Tutup Buku (2022)


 

Mukadimah. Kita bisa memaknai puisi, adalah jurnal yang paling personal. Tidak mesti dari pengalaman si penulis. Bisa jadi amatan paling dalam dari sekitar dirinya, sebab puisi umumnya berangkat dari rasa; berupa empati, kepekaan, kasihan, bercampur imaji.

Cinta, adalah topik yang sudah lama aku coba hindari. Melalahkan berada di situasi yang menye-menye, tapi toh itu juga bagian dari hidup. Satu yang aneh dari cinta, kadang ia yang mengetuk pintu, kadang juga ia yang pergi dengan sendiri. 

Tutup Buku (2022) akhirnya hanya sebuah kumpulan puisi bucin yang, mungkin, tidak jauh beda dengan anak SD yang menulis surat buat pacarnya, lalu ia selipkan di dalam buku atau laci.

Cinta yang terasa datang terlalu cepat, dan pergi terlalu cepat, bukan cinta, itu cuma satu "ledakan". Cinta memang seharunya berproses. Dan terus bertemubuh dalam waktu yang lama, tidak statis, tipi dinamis, naik turun dan melandai. 

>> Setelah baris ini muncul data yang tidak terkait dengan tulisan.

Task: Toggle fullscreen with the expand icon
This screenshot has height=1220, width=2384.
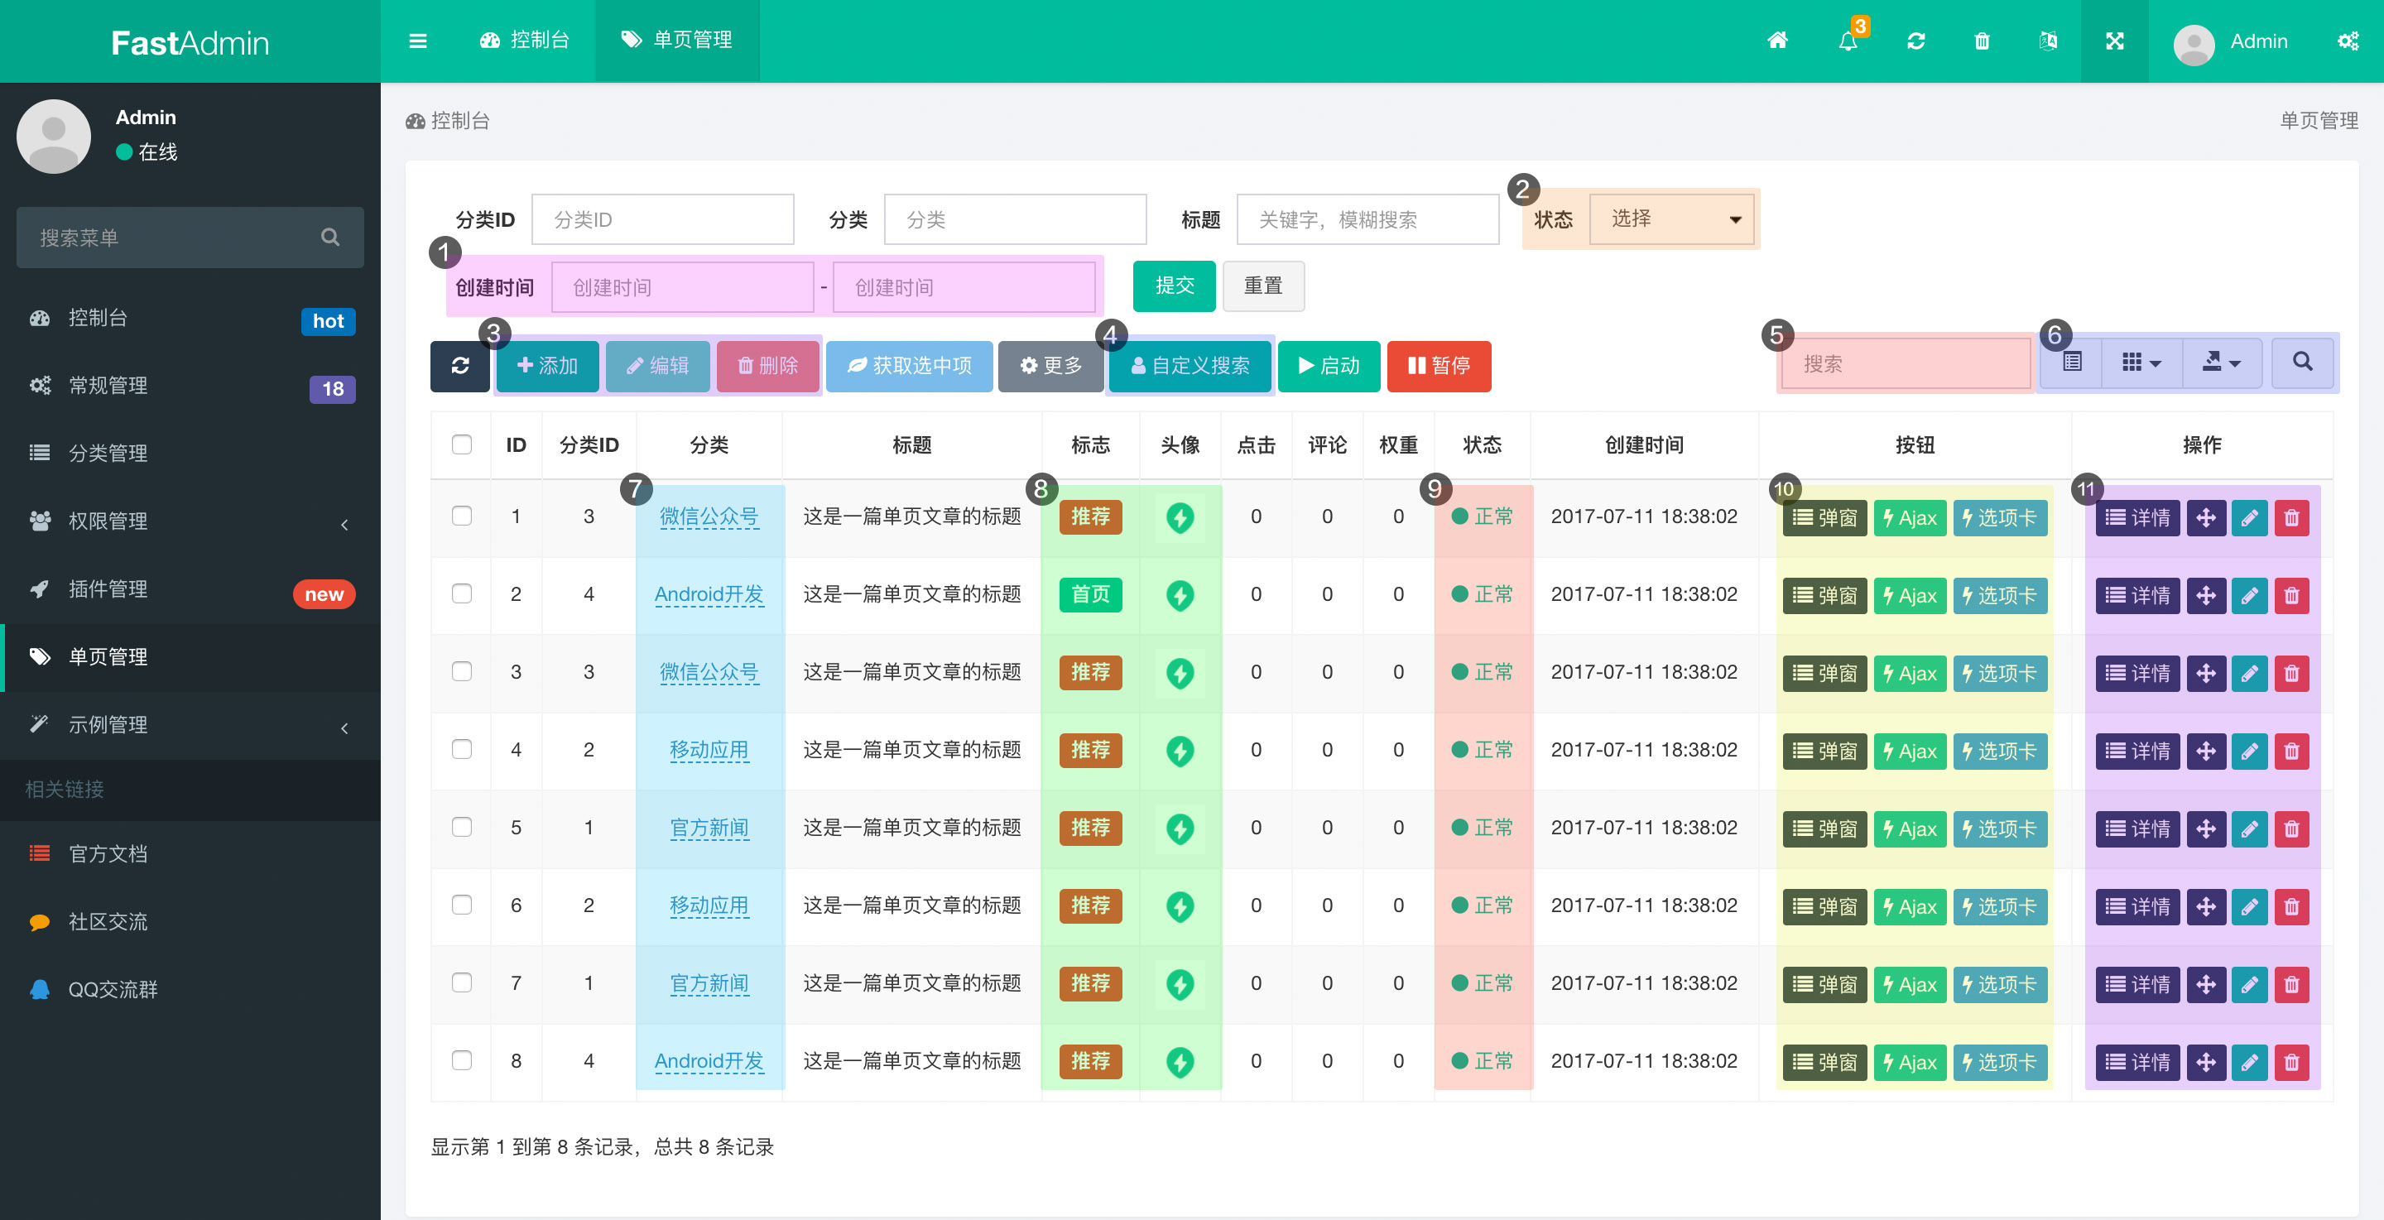Action: (2115, 41)
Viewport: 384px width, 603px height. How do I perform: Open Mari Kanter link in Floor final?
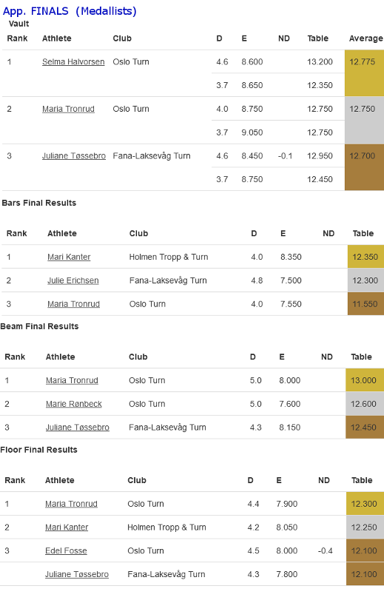(67, 528)
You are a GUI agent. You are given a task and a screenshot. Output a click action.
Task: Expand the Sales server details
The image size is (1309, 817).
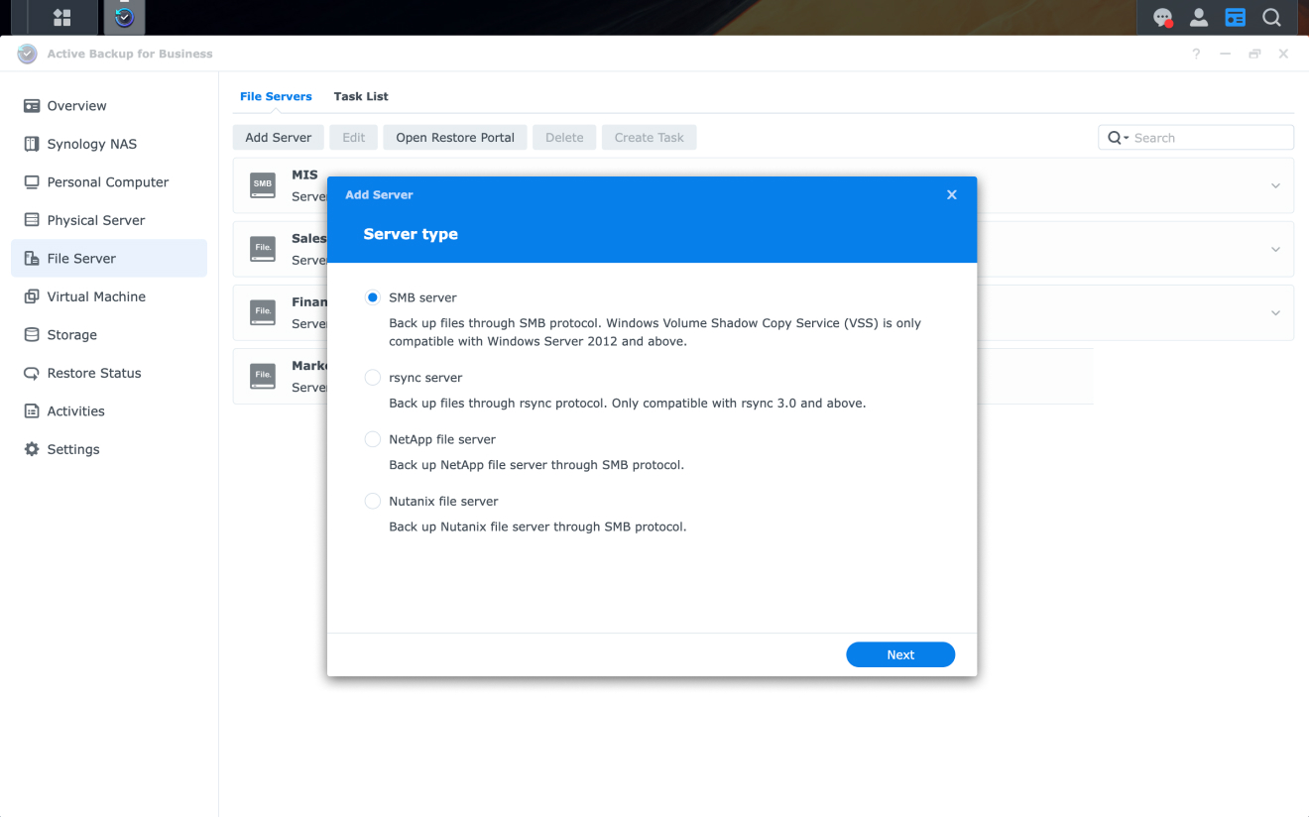click(x=1275, y=249)
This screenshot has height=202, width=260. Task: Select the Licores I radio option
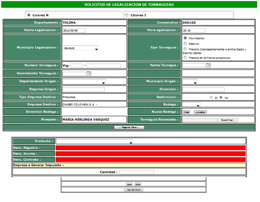pyautogui.click(x=127, y=15)
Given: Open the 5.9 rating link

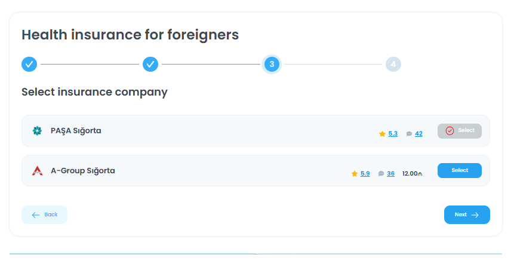Looking at the screenshot, I should [365, 174].
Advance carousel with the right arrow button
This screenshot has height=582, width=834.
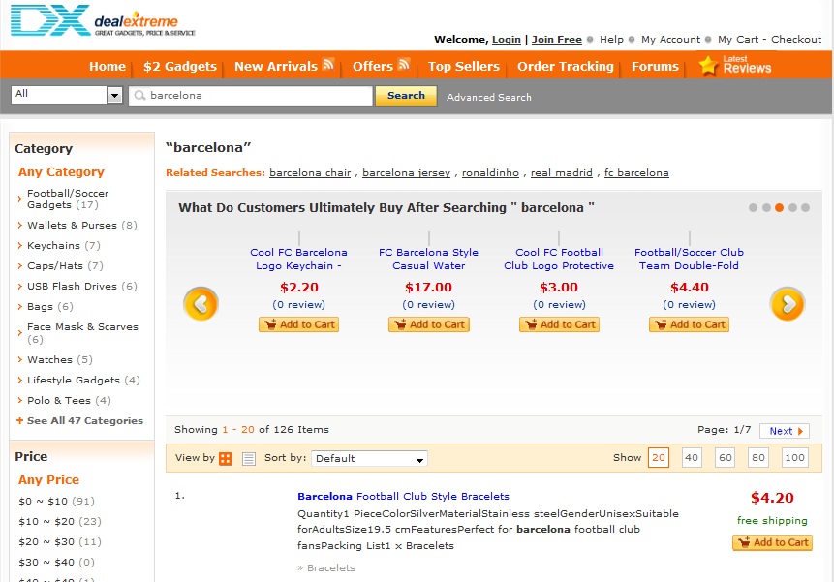point(788,303)
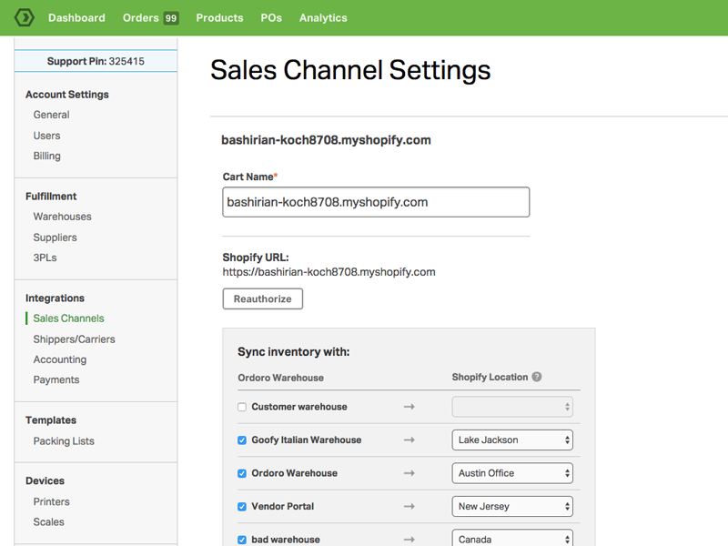The height and width of the screenshot is (546, 728).
Task: Open the Products menu item
Action: coord(219,18)
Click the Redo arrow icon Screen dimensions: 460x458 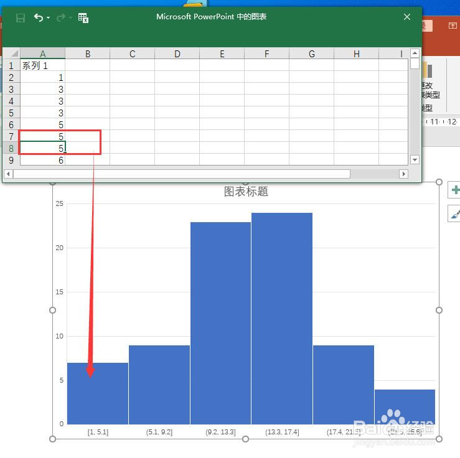(61, 18)
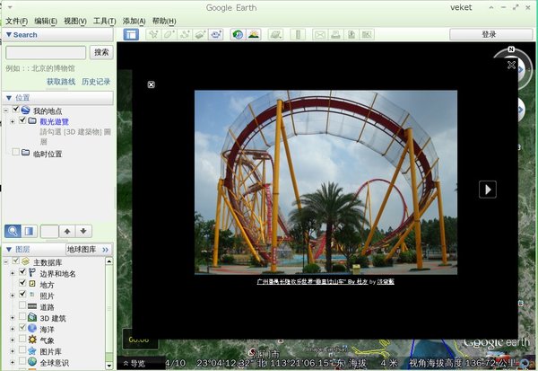The width and height of the screenshot is (538, 371).
Task: Click the print toolbar icon
Action: point(334,35)
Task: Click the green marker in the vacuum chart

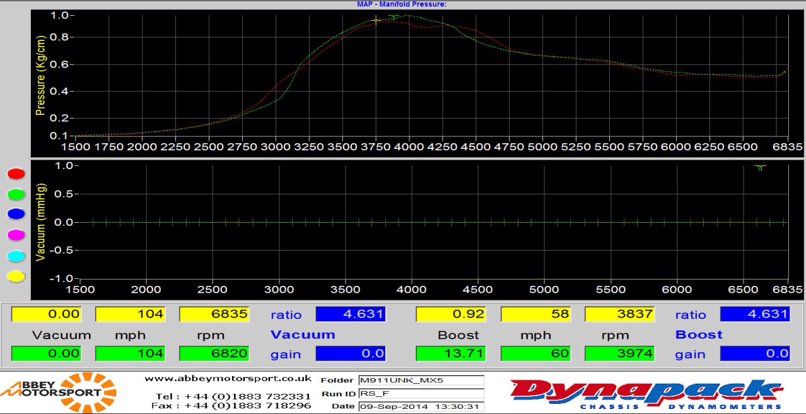Action: (761, 167)
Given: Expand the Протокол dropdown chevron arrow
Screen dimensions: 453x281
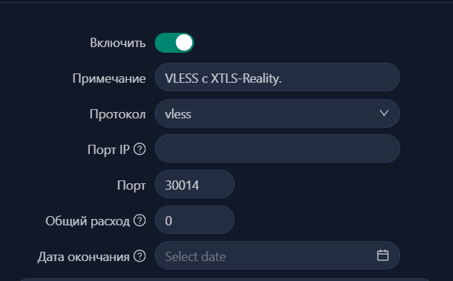Looking at the screenshot, I should [384, 113].
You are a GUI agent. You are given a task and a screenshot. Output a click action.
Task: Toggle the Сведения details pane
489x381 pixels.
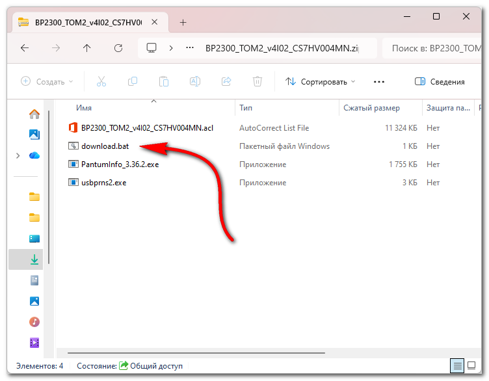pos(440,82)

Cinta hanya butuh proses bukan pengorbanan ala-ala cerita Layla-Majnun atau Romeo Juliet, atau juga Dilan. Penggambaran cinta yang berdarah-darah penuh pengorbanan itu hanya konstruksi semu dari industri kapitalis seperti film dan novel.

Cinta berproses dengan rasa empati, rasa peduli untuk; mau mendengar, memberi perhatian, saling bertukar kabar, pertemuan yang berkualitas, tentu juga dengan obrolan yang dalam. Cinta tidak menuntut kamu menjadi posesif dan terobsesi, ia seharusnya tembuh dengan saling pengertian. Makanya aku pun selalu bilang, bahwa jangan buru-buru, cinta adalah soal proses. 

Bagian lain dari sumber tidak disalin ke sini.